PROVIDED MATERIAL START

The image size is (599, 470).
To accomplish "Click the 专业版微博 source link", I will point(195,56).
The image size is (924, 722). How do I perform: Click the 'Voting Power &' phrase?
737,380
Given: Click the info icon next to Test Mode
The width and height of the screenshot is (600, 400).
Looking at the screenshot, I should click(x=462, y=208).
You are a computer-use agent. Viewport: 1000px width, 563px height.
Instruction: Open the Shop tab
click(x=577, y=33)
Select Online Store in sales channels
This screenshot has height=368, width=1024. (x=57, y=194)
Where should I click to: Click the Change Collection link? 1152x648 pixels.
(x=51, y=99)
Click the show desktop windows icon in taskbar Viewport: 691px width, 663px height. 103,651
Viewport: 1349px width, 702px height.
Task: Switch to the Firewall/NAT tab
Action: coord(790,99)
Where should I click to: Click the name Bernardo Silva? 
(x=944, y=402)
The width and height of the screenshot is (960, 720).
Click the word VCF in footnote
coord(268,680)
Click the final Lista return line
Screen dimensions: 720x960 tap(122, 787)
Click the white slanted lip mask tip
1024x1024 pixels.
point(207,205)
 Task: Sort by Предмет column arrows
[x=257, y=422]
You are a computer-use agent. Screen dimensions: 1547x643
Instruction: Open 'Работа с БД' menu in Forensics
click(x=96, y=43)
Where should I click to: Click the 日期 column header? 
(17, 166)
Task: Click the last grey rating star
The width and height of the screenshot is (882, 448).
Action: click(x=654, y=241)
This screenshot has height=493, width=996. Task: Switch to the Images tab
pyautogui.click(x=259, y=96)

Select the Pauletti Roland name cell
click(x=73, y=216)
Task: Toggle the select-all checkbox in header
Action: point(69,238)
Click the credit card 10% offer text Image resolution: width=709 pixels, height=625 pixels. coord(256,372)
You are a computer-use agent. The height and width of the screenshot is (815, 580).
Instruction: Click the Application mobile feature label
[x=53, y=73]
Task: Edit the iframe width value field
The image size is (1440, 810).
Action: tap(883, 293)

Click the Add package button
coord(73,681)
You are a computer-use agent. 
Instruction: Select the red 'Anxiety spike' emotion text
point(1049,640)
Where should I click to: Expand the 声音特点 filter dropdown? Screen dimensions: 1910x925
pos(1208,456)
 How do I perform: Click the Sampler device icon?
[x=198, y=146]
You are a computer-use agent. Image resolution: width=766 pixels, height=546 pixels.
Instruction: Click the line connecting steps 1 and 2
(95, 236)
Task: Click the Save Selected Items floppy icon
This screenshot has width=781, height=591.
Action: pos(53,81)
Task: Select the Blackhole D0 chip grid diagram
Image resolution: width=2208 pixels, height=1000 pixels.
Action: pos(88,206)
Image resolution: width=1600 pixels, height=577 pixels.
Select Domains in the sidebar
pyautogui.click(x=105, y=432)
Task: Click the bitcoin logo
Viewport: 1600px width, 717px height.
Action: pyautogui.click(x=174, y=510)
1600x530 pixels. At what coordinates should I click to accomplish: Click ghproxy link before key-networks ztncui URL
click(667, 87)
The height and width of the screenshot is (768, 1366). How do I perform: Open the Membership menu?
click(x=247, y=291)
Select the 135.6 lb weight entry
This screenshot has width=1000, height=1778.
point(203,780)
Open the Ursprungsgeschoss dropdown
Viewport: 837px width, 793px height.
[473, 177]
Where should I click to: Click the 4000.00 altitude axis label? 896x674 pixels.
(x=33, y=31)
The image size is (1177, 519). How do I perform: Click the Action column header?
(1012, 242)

PROVIDED MATERIAL END

*REQUIRED ACTION*: Please state how many lines in the entries above include the string "computer", and write only that number.

*THE COMPLETED TASK*: 5